[The problem]: Convert everything from the line containing "Image resolution: width=1568 pixels, height=469" down to the line containing "I will pos(563,434)." into a two-column CSV with the header instruction,response. Give one row per request, with its text and its answer each in a single quoted field and any line breaks replaced by spaces.

— START Material to process —

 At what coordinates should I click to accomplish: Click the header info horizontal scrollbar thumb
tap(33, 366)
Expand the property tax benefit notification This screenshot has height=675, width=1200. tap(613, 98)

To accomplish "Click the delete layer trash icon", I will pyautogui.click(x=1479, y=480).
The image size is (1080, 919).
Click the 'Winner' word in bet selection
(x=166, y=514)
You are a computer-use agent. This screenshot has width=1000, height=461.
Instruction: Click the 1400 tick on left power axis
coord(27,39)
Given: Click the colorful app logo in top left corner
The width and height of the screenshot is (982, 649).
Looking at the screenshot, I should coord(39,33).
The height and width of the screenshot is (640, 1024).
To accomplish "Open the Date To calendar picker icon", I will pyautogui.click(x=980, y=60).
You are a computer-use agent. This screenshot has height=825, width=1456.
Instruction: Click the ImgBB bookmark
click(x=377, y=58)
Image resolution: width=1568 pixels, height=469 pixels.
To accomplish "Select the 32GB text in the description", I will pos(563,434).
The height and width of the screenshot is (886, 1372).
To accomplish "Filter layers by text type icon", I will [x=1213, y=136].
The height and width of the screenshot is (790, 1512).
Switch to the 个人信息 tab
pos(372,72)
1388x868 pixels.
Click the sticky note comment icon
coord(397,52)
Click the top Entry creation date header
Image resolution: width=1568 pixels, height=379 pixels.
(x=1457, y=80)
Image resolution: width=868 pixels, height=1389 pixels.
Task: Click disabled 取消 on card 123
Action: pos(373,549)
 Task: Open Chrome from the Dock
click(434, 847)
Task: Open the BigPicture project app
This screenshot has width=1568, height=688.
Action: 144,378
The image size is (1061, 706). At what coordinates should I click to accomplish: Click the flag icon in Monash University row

— END Material to process —

[Solution]:
instruction,response
"Image resolution: width=1568 pixels, height=469 pixels. To accomplish ""Select the 32GB text in the description"",","I will pos(563,434)."